Devre arasında Beşiktaş'tan Hollanda Ligi takımlarından Feyenoord'a kiralanan Oğuzhan Özyakup, Hollanda basınına konuştu. Beşiktaş'ta oynadığı dönemle ilgili itiraflarda bulunan Oğuzhan, şu ifadeleri kullandı;

''Robin van Persie, Arsenal'de hep bana karşı pozitifti. Genç oyunculara karşı iyiydi, oyuncu ve insan olarak bir örnekti. Maçta onunla karşı karşıya geldik... Çılgın bir andı ancak şu anda her şey daha iyi durumda. Daha gençtim ve belki farklı davranmalıydım. Robin de yaşananlar için, 'Futbolda böyle şeyler olabilir' dedi.

''Beşiktaş'ta zorlu bir dönem yaşadım''
Ben duygusal bir adamım ve Beşiktaş'ta zorlu bir dönem yaşadım. Feyenoord'da uzun zaman sonra sağlıklı olarak bir maça çıktım. Bu beni biraz rahatlattı, her şey harikaydı. Kerim Frei ile karşılaştım, onunla herhangi bir problemim olmaz. Benim nasıl biri olduğumu bilir, birbirimizi uzun süredir tanıyoruz. Ben kendi oyunumu oynadım.

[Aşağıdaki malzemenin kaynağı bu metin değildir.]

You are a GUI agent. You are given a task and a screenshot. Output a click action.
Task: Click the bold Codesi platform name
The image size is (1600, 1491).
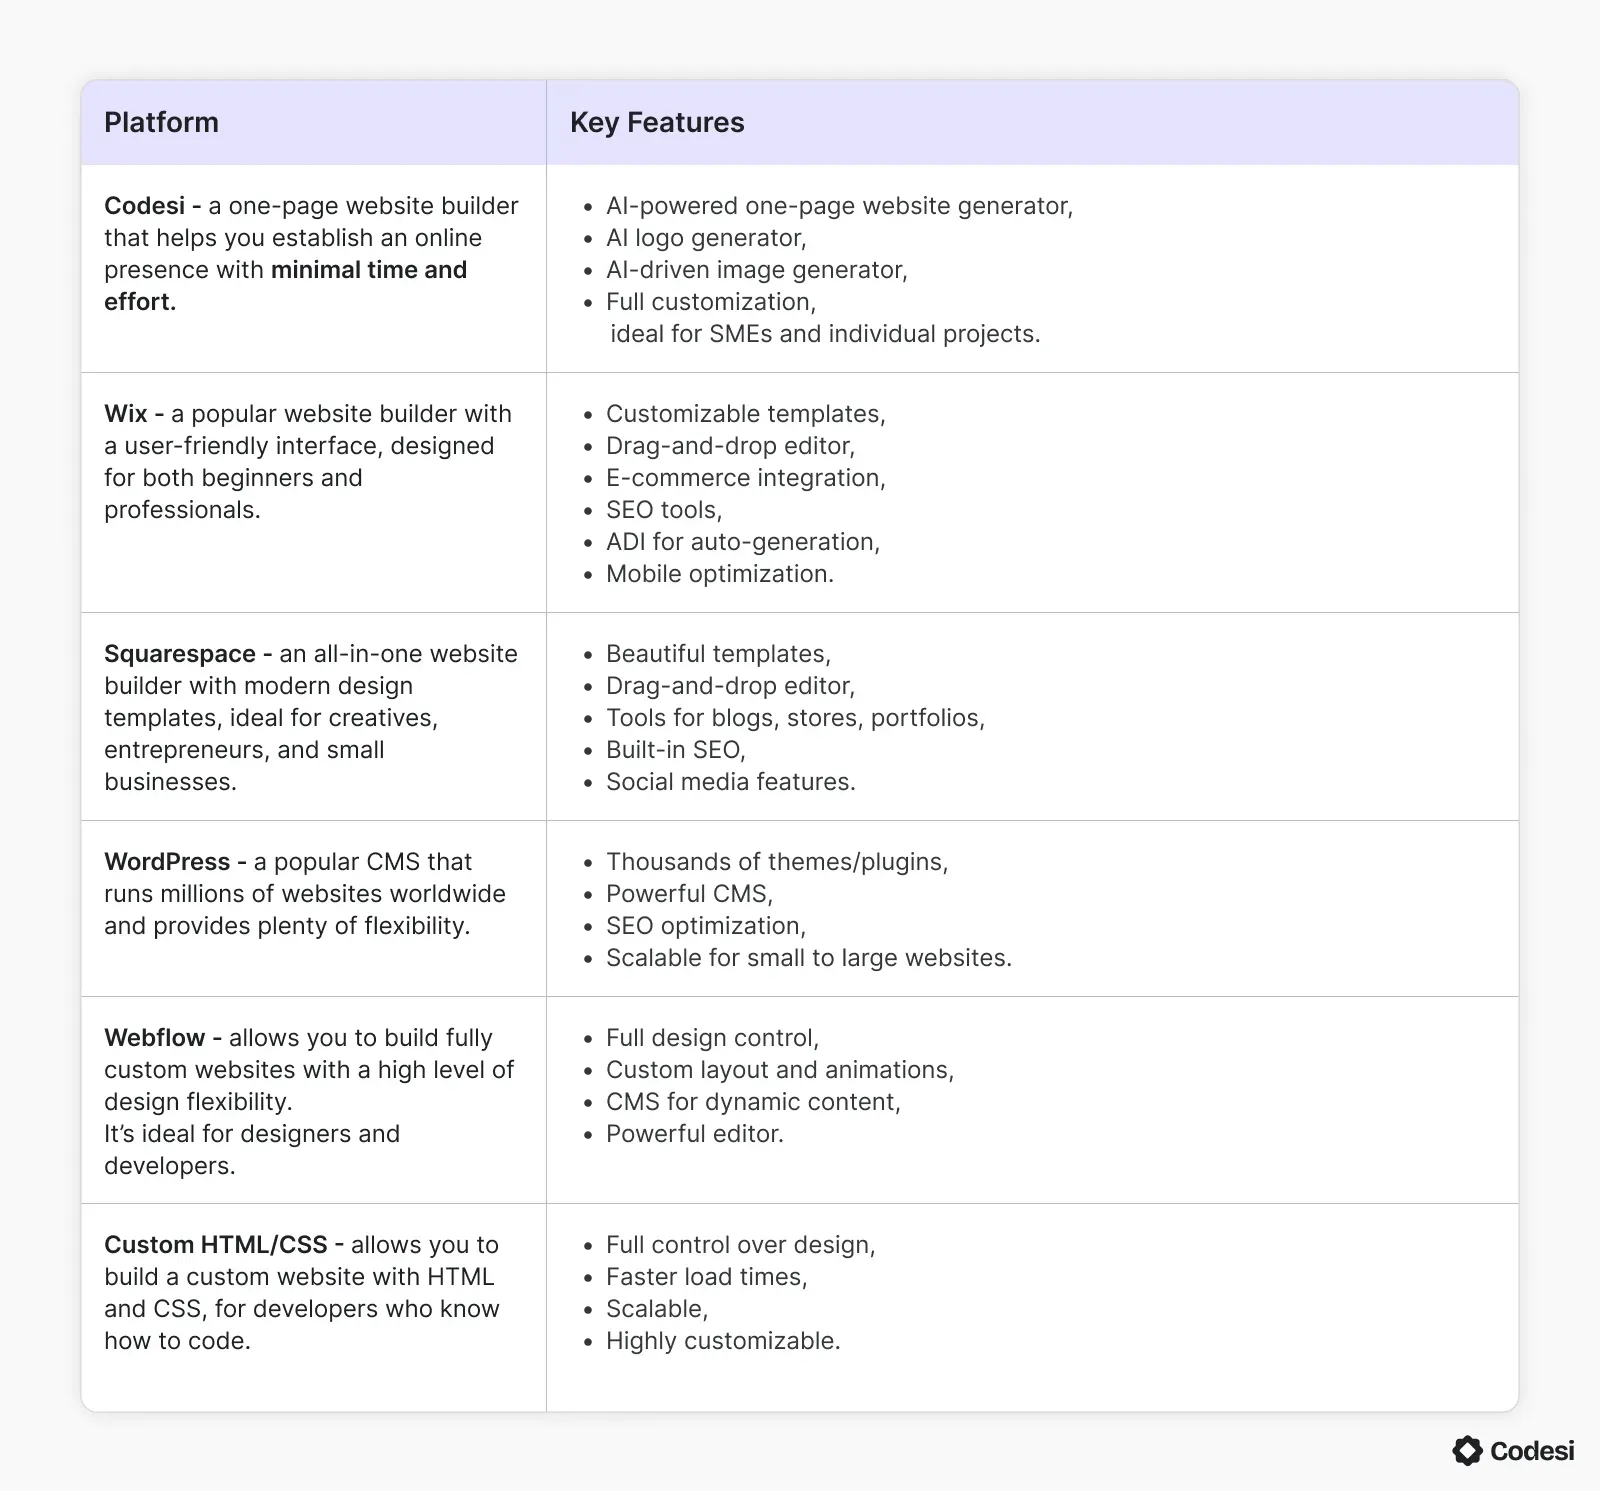point(145,205)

Hocamız daha agresif olmamı isterse, bunu da yapabilirim.

''Türkiye'de en sadık Beşiktaş taraftarı''
Feyenoord, Türkiye'de Beşiktaş gibi. Biz 2016 yılında şampiyon olmadan önce Beşiktaş 7 yıldır olamıyordu ve Galatasaray ile Fenerbahçe'ye göre daha az şampiyonluğu vardı, Feyenoord da böyle. Ama Türkiye'de en sadık ve arzulu, bağımsız taraftar kim diye sorarsanız, Beşiktaş taraftarı derim. İstanbul'da bir semt takımı ve stat da hemen Boğaz'da.

''Uzun zaman sonra ilk kez onun yanında olabilidim''
Cumartesi günü annemin doğum günüydü ve uzun zaman sonra ilk kez onun yanında olabilidim. Evde uyanıp iyi bir kahvaltı yapmayalı da uzun zaman olmuştu. Tüm arkadaşlarımla en son ne zaman stada gittiğimi de hatırlamıyorum, muhtemelen genç takımdaydım. Uzakta yaşadıkça, böyle şeylerin önemini daha iyi anlıyorsun.

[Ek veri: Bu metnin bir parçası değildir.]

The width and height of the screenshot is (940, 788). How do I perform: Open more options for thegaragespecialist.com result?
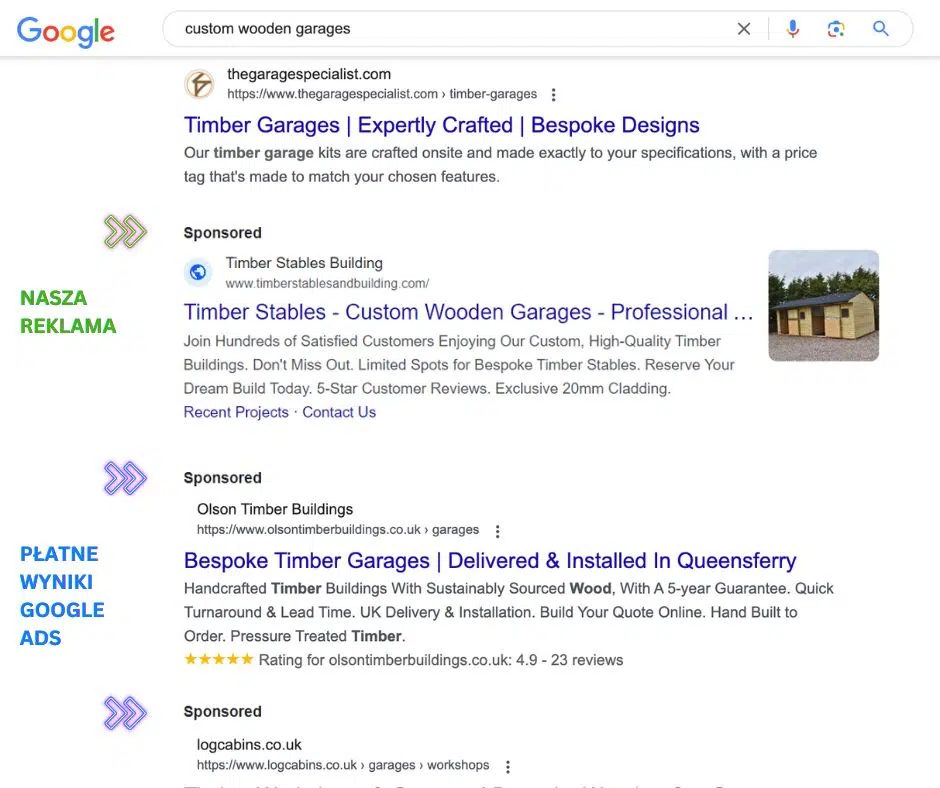(x=554, y=95)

''Yine Arsenal'e giderdim''
Şu anda 27 yaşındayım ve 12 yıldır oyunuyorum. 15 yaşında Arsenal'e gittim. Bu iyi gibi görünüyor ancak aynı zamanda çok zor. İlk kez yaşadığın bir yerde aile kurmaya çalışıyorsun. İlk başlarda çok fazla yolculuk yaptım. Song, Fabregas, Van Persie gibi isimlerle birlikte oynadım. Genç olsaydım ve tekrar aynı ihtimal olsaydı, yine Arsenal'e giderdim.

''Kafamı dinleyeceğim''
Gelecek hakkında düşünmüyorum, düşünmenin ne anlamı var ki? Burada öncelikle tekrar mutluluğu bulacağım, iyi futbol oynayıp, kafamı dinleyeceğim. Burada oynamak için bir şeylerden vazgeçtim, para tek başına benim için en önemli şey değli.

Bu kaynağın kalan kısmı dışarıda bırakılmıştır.